As for the joy stick, the best fit for my needs was APEM Components Two Axis w/ Sealed Push button, Hall Effect joystick. As soon as I ordered the joy stick I got a call from the retailer for information pertaining to the use and shipment of the joystick. They wanted to verify that it was not being shipped out of the country. I assured them it was for my own personal use, and that I needed that particular one because of the features and the IP67 waterproof rating. Most importantly I need a fail safe tether kill switch. And with all the data lines it will require I need a 16 pin disconnect for it too.
Ah the fun of soldering and heat shrinking 30 small wires to the connectors.
This was even more fun!
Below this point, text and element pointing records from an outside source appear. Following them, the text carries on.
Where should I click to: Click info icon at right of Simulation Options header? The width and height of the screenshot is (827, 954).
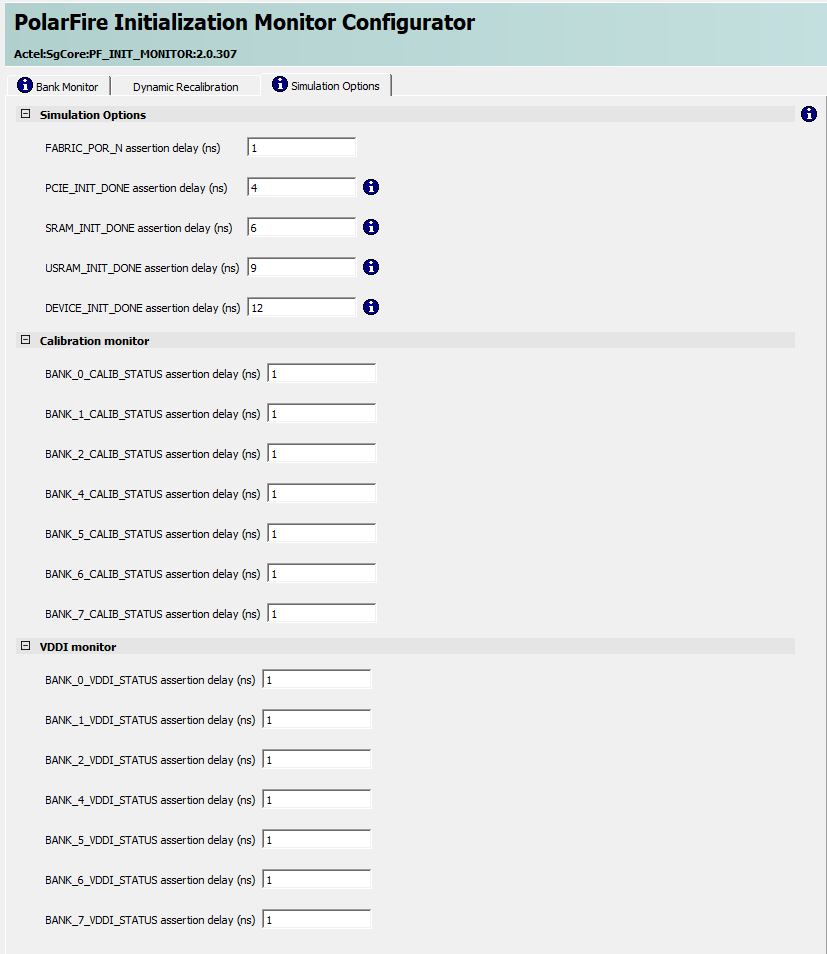[809, 114]
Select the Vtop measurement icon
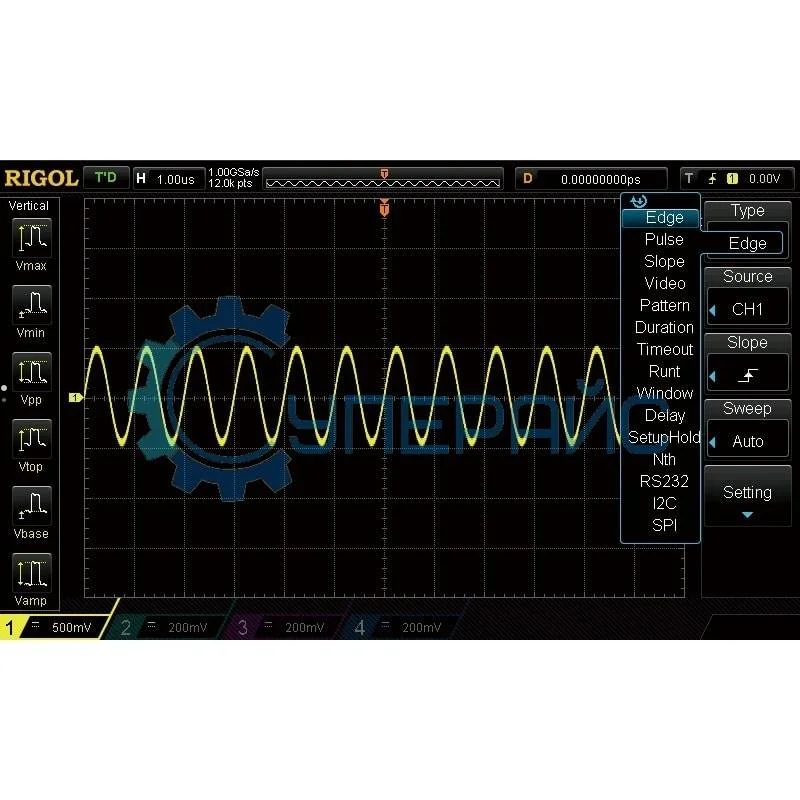The image size is (800, 800). click(x=31, y=440)
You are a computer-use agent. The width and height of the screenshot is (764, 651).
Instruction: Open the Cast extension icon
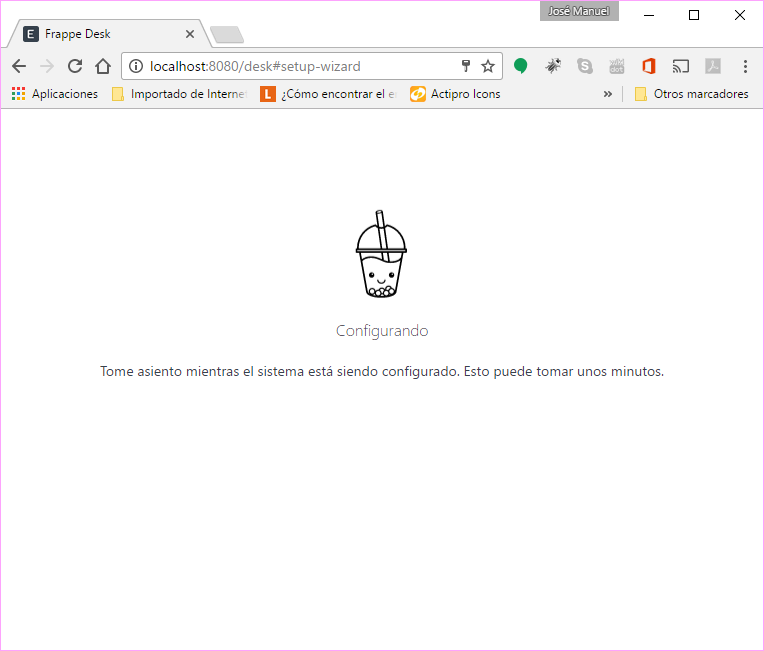click(x=681, y=66)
Crimping all the wires to the joy stick data cable. Just look how small they are! Four 1/16″ tabs to crimp on each wire. Luckily I only had to redo 1 wire.
Now to start wiring up the wired remote controller box. Lots of meters, displays, switches, potentiometer, and the joy stick.
So what the heck is in there?
- 2 axis joystick with push button
- 10k potentiometer
- 3 waterproof push buttons
- 100A digital Amp meter display
- 3-30V digital Volt meter for the batteries
- tethered kill switch
- 2 wire 128×64 LCD display (0.9″ in picture, 1.28″ in final build)
This is what it will look like. Quickly hooked it up and tested the controller to verify everything was wired correctly and working.
Even the 128×64 LCD display is working. Going to use this for all the menu options, controllable by the 3 buttons on the side of the controller.